> _WORK ITEM_:
Wherever the string "verified" appears in the listing, copy that line.

> _RECORDS SHOWN_:
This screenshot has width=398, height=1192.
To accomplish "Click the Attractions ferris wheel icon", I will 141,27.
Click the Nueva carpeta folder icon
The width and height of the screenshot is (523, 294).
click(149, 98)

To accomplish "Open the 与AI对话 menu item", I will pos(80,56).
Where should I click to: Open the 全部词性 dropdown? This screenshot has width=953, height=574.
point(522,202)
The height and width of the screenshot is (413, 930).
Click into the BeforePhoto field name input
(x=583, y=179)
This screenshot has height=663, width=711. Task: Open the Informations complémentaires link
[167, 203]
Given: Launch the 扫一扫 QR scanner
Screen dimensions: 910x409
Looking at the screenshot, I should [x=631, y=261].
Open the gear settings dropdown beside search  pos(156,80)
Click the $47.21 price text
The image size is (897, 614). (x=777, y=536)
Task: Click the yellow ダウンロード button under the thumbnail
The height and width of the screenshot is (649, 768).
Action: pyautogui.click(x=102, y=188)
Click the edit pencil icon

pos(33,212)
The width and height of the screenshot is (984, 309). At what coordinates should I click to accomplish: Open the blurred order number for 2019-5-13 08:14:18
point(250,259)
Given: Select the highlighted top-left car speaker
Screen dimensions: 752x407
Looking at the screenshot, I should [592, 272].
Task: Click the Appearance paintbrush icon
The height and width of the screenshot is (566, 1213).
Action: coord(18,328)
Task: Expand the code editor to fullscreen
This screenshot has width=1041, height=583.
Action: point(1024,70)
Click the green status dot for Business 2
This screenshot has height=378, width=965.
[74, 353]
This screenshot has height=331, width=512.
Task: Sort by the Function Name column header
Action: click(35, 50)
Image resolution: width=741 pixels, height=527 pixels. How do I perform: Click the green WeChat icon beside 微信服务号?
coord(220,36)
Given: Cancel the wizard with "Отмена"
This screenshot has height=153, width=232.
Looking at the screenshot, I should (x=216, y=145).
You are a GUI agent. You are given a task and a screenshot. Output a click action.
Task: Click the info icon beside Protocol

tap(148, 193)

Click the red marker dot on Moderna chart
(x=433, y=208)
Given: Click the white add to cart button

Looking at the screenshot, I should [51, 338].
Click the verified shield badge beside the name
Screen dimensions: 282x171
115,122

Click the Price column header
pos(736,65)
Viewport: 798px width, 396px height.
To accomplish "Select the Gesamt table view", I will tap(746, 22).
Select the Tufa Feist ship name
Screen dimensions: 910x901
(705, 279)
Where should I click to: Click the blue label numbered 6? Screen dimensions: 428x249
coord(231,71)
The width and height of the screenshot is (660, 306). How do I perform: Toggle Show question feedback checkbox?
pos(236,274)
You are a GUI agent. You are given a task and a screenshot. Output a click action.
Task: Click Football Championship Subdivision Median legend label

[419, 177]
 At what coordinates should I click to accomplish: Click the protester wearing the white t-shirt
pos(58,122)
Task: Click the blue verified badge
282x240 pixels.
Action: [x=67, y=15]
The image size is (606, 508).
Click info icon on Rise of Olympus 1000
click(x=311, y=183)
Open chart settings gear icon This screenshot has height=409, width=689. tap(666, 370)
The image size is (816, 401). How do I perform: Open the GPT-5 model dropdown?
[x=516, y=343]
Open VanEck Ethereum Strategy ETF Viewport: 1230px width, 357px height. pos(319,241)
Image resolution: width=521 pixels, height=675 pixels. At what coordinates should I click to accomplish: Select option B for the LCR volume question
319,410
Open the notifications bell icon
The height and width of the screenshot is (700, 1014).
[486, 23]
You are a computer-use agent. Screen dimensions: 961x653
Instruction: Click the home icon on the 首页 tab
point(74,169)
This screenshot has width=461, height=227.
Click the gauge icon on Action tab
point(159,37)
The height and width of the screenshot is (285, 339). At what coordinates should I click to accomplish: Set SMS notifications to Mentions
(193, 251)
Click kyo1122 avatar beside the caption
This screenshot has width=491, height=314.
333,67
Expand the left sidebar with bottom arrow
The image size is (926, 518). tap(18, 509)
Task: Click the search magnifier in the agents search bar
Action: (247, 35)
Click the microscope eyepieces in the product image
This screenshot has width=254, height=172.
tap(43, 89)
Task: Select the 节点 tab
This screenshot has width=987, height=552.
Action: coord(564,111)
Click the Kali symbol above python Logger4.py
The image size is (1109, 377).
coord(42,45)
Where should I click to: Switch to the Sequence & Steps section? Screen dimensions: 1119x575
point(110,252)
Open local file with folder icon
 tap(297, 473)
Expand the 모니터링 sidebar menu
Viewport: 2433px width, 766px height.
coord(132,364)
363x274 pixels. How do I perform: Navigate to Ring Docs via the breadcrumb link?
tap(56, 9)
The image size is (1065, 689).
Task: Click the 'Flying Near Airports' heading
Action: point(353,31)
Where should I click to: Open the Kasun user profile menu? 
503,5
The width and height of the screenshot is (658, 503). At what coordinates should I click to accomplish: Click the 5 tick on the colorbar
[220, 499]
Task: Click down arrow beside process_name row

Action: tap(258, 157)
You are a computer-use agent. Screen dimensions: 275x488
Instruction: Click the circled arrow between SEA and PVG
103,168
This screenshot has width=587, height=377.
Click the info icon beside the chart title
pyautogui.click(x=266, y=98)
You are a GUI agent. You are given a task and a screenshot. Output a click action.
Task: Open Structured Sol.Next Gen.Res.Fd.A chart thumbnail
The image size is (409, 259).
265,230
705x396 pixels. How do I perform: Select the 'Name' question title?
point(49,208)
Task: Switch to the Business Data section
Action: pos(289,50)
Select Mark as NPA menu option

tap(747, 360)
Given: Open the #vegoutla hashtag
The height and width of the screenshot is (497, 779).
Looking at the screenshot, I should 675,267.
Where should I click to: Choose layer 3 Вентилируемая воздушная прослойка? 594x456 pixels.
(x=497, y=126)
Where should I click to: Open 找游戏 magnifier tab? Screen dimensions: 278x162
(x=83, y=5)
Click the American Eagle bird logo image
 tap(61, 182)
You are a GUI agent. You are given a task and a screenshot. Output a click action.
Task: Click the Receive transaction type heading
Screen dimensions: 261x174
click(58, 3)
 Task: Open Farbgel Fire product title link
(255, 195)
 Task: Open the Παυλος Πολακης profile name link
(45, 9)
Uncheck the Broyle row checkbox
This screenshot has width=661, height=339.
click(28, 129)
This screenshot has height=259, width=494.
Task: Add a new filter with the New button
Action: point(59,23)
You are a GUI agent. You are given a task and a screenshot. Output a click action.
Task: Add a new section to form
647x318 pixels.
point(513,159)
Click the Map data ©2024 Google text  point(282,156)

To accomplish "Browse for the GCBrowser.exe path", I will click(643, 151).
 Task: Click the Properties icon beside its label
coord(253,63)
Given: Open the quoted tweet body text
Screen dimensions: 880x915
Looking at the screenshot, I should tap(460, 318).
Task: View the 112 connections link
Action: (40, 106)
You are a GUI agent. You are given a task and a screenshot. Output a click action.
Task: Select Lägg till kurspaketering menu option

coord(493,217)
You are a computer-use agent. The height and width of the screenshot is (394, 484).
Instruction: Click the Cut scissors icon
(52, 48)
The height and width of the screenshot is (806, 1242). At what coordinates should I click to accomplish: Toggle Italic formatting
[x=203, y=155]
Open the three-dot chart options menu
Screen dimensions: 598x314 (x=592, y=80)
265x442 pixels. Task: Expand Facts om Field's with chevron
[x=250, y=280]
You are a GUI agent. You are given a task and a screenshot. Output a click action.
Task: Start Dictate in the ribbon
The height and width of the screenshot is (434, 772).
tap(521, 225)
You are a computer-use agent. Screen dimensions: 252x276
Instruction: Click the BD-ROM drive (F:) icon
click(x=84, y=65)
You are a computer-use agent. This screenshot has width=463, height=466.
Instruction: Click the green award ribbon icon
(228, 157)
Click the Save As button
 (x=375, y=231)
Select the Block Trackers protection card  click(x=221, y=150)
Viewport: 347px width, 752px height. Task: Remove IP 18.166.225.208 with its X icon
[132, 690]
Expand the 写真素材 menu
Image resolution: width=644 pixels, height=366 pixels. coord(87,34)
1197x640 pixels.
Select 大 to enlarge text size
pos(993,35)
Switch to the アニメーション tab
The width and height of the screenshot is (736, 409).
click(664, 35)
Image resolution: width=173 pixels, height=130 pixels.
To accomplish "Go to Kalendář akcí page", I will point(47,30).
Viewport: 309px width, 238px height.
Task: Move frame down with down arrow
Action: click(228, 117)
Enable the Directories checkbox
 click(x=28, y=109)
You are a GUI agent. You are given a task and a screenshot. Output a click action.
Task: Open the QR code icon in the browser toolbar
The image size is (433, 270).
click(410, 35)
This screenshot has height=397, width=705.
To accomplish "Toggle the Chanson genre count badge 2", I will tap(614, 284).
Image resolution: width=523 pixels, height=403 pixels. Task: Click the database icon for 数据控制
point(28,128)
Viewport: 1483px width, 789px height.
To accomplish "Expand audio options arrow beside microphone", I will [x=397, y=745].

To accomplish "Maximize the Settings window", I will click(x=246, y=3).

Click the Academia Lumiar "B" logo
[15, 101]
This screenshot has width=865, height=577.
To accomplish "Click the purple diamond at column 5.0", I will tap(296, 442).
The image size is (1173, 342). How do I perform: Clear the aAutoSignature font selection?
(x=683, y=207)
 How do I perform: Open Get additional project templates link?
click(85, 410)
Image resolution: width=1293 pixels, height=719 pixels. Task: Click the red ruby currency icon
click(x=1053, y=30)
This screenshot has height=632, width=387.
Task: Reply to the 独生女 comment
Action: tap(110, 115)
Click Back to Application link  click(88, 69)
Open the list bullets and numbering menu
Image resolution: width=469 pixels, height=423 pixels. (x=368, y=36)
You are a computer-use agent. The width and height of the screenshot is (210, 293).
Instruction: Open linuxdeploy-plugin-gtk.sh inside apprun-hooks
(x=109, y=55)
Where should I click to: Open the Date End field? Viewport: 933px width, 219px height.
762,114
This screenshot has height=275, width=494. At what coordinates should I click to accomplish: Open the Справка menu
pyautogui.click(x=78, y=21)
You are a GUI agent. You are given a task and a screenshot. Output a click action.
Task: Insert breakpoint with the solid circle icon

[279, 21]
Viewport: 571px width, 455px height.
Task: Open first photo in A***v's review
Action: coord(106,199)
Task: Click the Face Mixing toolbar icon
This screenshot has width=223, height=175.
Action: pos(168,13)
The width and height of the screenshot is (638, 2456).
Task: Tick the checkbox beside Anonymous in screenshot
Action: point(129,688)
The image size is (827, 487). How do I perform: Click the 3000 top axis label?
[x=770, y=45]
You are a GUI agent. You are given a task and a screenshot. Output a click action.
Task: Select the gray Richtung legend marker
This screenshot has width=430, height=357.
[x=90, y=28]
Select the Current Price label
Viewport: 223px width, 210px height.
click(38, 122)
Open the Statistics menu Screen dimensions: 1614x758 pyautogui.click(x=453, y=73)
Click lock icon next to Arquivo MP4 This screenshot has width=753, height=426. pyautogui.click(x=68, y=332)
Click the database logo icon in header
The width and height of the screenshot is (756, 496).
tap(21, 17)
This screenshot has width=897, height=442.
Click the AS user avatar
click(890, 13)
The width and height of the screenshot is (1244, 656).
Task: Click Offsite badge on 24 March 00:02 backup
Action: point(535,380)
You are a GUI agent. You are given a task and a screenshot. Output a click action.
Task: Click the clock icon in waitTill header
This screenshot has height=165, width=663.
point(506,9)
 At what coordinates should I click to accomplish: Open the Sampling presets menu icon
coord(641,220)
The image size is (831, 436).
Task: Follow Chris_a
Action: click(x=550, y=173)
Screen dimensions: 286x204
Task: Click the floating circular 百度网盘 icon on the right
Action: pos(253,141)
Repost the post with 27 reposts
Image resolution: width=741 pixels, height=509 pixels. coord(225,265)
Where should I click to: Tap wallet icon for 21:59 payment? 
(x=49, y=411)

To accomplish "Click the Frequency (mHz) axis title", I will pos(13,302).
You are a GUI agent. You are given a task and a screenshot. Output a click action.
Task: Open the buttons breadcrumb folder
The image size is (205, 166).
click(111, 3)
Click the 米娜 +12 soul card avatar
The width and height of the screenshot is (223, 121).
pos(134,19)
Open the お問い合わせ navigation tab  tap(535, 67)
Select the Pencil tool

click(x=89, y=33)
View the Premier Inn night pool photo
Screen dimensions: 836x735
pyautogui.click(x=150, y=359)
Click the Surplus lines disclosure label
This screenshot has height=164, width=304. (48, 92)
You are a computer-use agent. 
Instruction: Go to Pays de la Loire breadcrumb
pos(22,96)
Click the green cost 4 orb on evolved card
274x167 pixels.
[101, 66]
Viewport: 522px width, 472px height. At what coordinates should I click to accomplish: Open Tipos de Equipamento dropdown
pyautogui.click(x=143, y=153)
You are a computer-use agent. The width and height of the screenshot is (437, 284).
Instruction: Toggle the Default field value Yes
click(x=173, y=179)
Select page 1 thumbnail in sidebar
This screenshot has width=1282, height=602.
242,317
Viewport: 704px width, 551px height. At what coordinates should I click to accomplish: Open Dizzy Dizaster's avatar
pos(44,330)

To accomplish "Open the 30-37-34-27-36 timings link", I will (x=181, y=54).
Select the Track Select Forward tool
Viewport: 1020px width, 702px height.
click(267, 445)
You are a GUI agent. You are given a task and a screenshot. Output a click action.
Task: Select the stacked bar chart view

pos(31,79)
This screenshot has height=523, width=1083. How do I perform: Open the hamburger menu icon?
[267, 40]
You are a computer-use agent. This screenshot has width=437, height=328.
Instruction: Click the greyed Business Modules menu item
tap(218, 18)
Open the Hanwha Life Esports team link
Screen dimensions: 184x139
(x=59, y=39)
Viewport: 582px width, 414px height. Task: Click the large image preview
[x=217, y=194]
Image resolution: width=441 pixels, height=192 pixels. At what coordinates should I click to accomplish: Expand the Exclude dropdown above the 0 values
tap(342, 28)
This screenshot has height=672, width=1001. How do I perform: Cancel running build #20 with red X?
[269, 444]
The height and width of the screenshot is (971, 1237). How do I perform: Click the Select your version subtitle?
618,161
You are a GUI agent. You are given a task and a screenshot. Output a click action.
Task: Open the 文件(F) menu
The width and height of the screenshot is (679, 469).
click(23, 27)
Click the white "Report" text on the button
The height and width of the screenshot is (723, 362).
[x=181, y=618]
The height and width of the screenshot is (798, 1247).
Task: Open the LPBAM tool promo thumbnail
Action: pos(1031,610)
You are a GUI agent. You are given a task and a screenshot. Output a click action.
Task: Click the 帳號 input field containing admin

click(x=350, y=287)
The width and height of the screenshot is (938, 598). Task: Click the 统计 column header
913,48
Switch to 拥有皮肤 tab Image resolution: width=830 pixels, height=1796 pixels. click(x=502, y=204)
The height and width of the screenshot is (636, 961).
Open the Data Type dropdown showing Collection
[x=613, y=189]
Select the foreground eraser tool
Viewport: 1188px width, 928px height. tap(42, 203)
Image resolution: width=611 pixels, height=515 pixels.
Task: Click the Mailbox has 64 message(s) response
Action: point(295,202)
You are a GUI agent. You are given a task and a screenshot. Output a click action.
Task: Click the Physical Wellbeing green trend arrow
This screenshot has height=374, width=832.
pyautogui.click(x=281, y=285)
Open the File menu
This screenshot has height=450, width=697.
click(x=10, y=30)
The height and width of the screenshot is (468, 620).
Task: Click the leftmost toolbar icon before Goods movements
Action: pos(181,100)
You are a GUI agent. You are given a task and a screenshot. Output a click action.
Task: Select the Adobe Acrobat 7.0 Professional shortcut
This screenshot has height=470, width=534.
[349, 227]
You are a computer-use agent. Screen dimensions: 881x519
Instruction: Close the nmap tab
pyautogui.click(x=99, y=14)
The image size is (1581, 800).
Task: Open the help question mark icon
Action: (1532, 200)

> _THE COMPLETED TASK_:
Click the verified shield badge beside the name
Task: Click the blue verified badge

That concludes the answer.